La Barbade n’est pas une île volcanique comme la plupart de ses voisines de l’arc des Petites Antilles, mais calcaire et… plutôt plate. Géographiquement, s’entend ! Un point culminant à 340 mètres, des moulins à vent, des vallées sèches plus ou moins encaissées, des falaises par endroits, des dolines, des mares, des avens et des grottes. Virée dans le ventre de cette petite île exceptionnelle de la Caraïbe.
« La Barbade n’appartient pas à l’arc des îles calcaires reposant sur un substrat volcanique ancien. Il s’agit d’une formation géologique rare », écrit le géographe Romain Cruse dans Une géographie populaire de la Caraïbe, publié aux éditions Mémoire d’encrier.
« Les géologues parlent de prisme d’accrétion. L’île représente la partie émergée d’une accumulation de fins sédiments (limon, sable, gravier) sous-marins dans une fosse, qui a fini par former un dôme. Après des millions d’années, le dôme grandit avec l’arrivée de nouveaux sédiments et aboutit, dans de très rares cas, sur la formation d’une île de roches sédimentaires. »

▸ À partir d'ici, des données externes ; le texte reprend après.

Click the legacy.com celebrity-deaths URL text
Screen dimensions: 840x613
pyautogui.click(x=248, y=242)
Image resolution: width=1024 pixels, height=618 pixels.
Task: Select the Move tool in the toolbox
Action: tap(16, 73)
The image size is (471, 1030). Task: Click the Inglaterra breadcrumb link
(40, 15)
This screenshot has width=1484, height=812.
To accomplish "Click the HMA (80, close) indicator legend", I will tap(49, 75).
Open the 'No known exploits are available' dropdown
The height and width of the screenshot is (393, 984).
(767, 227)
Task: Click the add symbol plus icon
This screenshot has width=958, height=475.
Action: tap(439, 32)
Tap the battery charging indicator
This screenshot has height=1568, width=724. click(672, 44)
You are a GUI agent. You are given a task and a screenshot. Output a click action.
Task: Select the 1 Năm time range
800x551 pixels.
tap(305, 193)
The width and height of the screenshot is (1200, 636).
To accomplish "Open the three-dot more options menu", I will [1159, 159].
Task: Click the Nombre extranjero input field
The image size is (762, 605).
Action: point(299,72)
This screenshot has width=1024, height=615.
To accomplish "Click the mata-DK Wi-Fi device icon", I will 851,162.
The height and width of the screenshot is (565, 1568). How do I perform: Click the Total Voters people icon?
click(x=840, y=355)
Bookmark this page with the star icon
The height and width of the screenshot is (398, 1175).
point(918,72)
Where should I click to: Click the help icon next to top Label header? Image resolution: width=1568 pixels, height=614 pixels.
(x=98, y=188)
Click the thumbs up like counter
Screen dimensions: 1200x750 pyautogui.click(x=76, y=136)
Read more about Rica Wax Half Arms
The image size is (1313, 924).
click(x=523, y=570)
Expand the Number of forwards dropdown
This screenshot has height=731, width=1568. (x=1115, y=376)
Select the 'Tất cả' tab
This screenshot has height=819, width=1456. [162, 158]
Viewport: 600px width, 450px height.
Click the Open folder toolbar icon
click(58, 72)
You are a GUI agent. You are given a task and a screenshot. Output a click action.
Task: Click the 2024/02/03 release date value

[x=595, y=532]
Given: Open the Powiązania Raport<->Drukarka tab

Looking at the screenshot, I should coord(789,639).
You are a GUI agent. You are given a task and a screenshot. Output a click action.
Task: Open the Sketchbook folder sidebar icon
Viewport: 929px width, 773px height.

Seule l’île de Taïwan, dans le monde, présenterait la même particularité géologique. Voilà une raison — et il y en a d’autres — qui fait de la Barbade une île exceptionnelle de la Caraïbe.
Une île en forme de poire où la côte orientale est découpée en falaises et le centre est formé de montagnettes — le point culminant étant le Mount Hillaby, à 340 mètres, sans forts reliefs comme sur les îles voisines : la Dominique, la Martinique, Basse-Terre en Guadeloupe, Saint-Vincent et les Grenadines —, chacune pourvue d’au moins un volcan. Mais avec plus de bourrelets que la Grande-Terre de la Guadeloupe, Marie Galante ou Anguilla, qui ne dépasse pas 65 mètres.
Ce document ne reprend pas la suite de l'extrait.